More from Michael himself…

Where did the concept of structuring the book as a conversation come from?

When I came to write The E-Myth Revisited, I realized it would be best written as a conversation with a small business owner about the things I’d written in the original. I imagined a client walking through The E-Myth and what the conversation would be.

It was a very authentic conversation. I knew who I was talking to and I was accustomed to speaking to them and coaching them. I knew what was missing, what they wanted. The book is talking, it’s not writing. It’s a dialogue. An author has got to be next to the reader, speaking in her ear, speaking not as an authority but as a mentor. 

Did you seek feedback in the process of writing the book?

Not really. A couple of people. Don’t forget I’d tested the content as a program and in all these conversations long before the book was published. I was very, very clear, and that clarity shaped the dialogue.

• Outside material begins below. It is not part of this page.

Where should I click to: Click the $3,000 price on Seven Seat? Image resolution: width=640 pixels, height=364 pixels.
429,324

What surprised you about the process?

I think the role of the editor is key. It’s always hard to truly know when something is right or not. I never read my own books, I hate reading my own books. I never listen to my audios, I hate to listen to my own audios. I never watch my videos, I hate to watch my videos, I’m the worst judge in the world because I’m immensely self-critical, and that gets in the way of the flow. There’s the critic and the creator and there’s a terrible relationship between them. It takes someone who can be incredibly vibrant in that relationship, who can ask the critic to go away for while, ask the creator, ‘Could you say that again?’ And then do something with it that neither would have gotten done. It’s a difficult role to play. Especially with two strong egos: the ego of the creator and the ego of the critic. So to truly be a brilliant editor, that editor needs to have the ability to move in some way between those two and find a third path. There’s this triangular relationship between the creator and the critic and the editor, out of which comes something quite delightful.

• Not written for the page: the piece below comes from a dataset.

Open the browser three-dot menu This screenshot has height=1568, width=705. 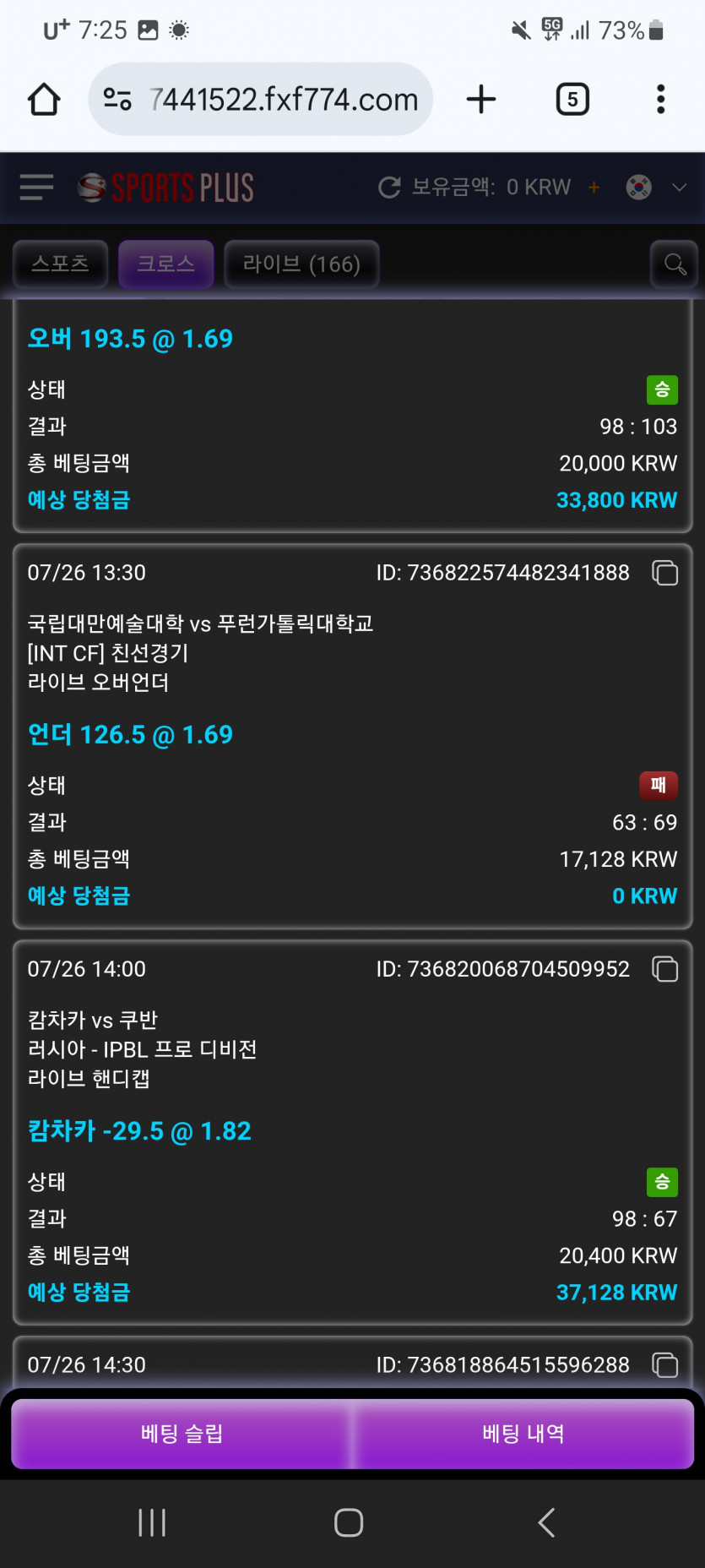(661, 100)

The editor is the advocate for the reader. Where the editor becomes the advocate for the publisher, or for the author, or the critic, it’s all lost. The editor’s got to say, ‘Who’s reading this book? Why is she reading it?’ It can’t be a mind conversation, this has to be a heart conversation, the reader’s heart must be touched before her mind can be touched, her experience has to touched, I have to know her as a human being so that I can communicate with her as a human being, and whenever I turn into a lecturer, into ‘the knower’, it’s lost.